Notification et conciliation avant les mesures de contrainte
Pour éviter que les litiges fiscaux ne deviennent des crises industrielles, le Président de la République demande aux administrations de privilégier les mécanismes prévus par la réglementation avant de recourir aux saisies ou aux scellés. Les entreprises doivent être informées des griefs retenus contre elles, disposer de la possibilité de présenter leurs observations et accéder aux procédures de règlement des différends.

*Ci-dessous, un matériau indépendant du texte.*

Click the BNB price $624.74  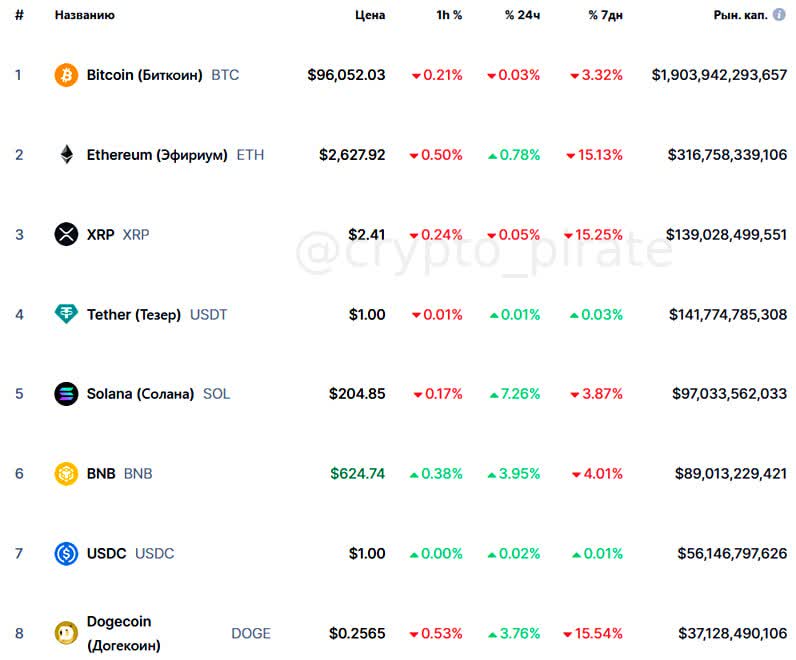[357, 474]
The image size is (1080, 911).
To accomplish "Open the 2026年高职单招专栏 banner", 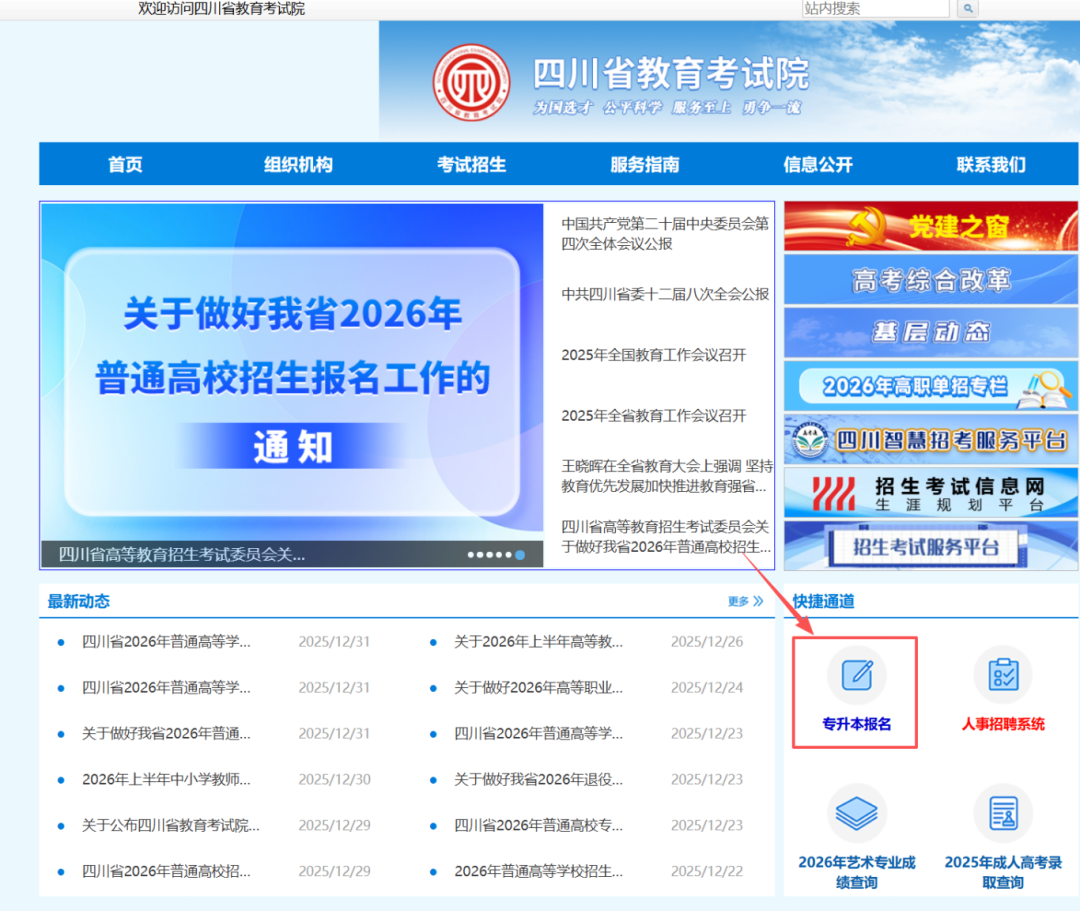I will coord(931,385).
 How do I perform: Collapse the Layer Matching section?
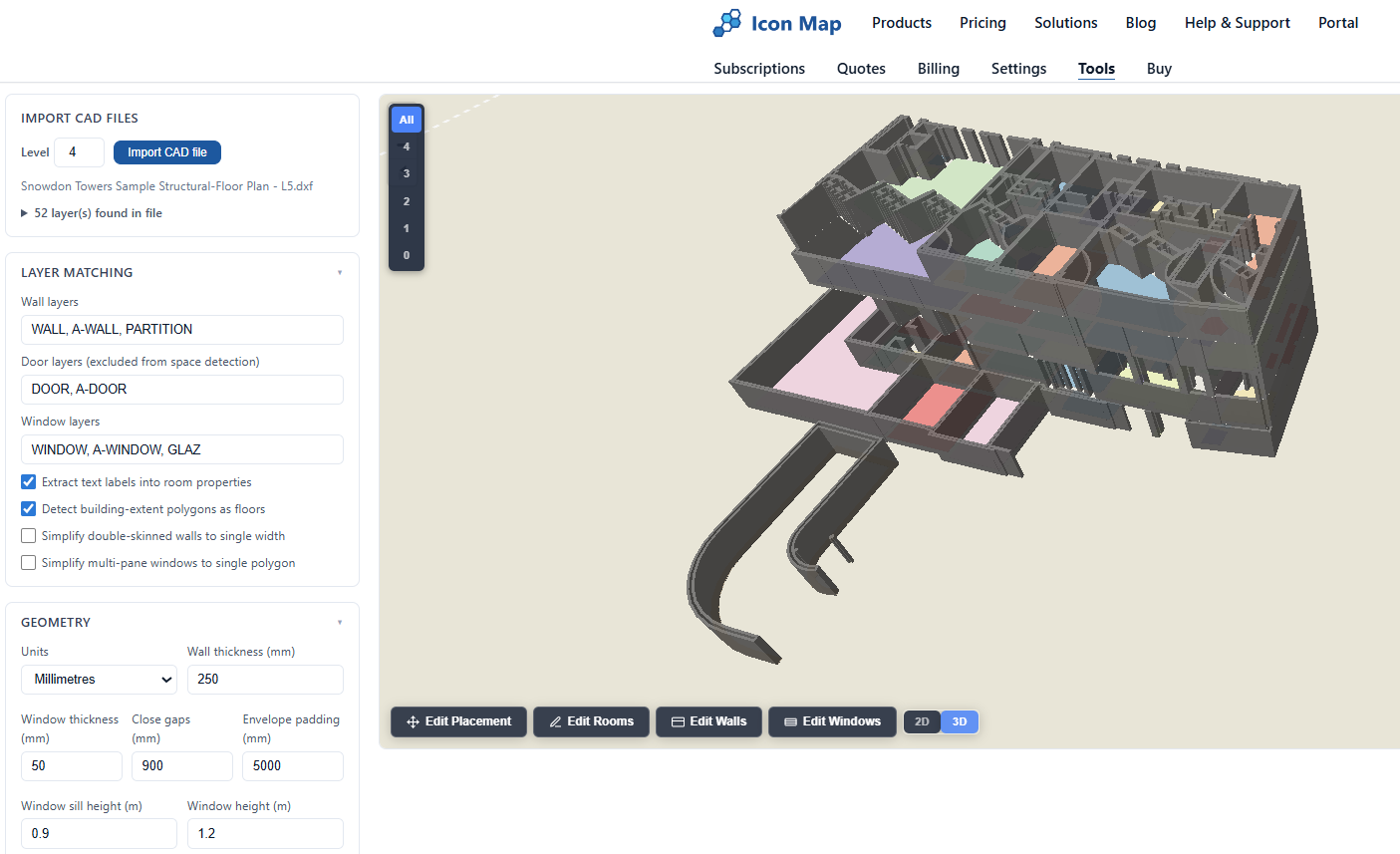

Les Vice-Premiers ministres concernés, les ministres de l’Économie et des Finances, la Cellule technique de coordination et de planification minière ainsi que les régies financières sont chargés de veiller à cette orientation. Le gouvernement devra également poursuivre les échanges avec la Fédération des entreprises du Congo et les autres organisations patronales afin d’identifier les charges, les procédures et les pratiques qui affectent la compétitivité minière.
Pour les opérateurs, la prévisibilité ne signifie pas l’absence de contrôle. Elle suppose que les mêmes règles soient appliquées à tous, que les redressements soient motivés, que les voies de recours fonctionnent et que les décisions administratives ne varient pas selon les services. Pour le Trésor public, cette prévisibilité peut aussi améliorer le consentement à l’impôt et réduire les contentieux longs, coûteux et dommageables pour la production.
Le message présidentiel place donc les régies devant une double obligation. Elles doivent défendre les intérêts financiers de l’État sans transformer le recouvrement en instrument de paralysie économique. Le secteur minier ne peut pas invoquer l’investissement pour échapper à l’impôt. De leur côté, les administrations ne peuvent pas utiliser systématiquement les scellés et les saisies lorsque les mécanismes de dialogue et de règlement n’ont pas été épuisés.
La solidité du climat des affaires se mesurera à cette capacité d’équilibre. Une fiscalité crédible doit récupérer les recettes dues, sanctionner la fraude et protéger l’assiette nationale. Elle doit aussi garantir aux entreprises un traitement légal, proportionné et suffisamment prévisible pour leur permettre de produire, d’investir et de maintenir leurs engagements en RDC.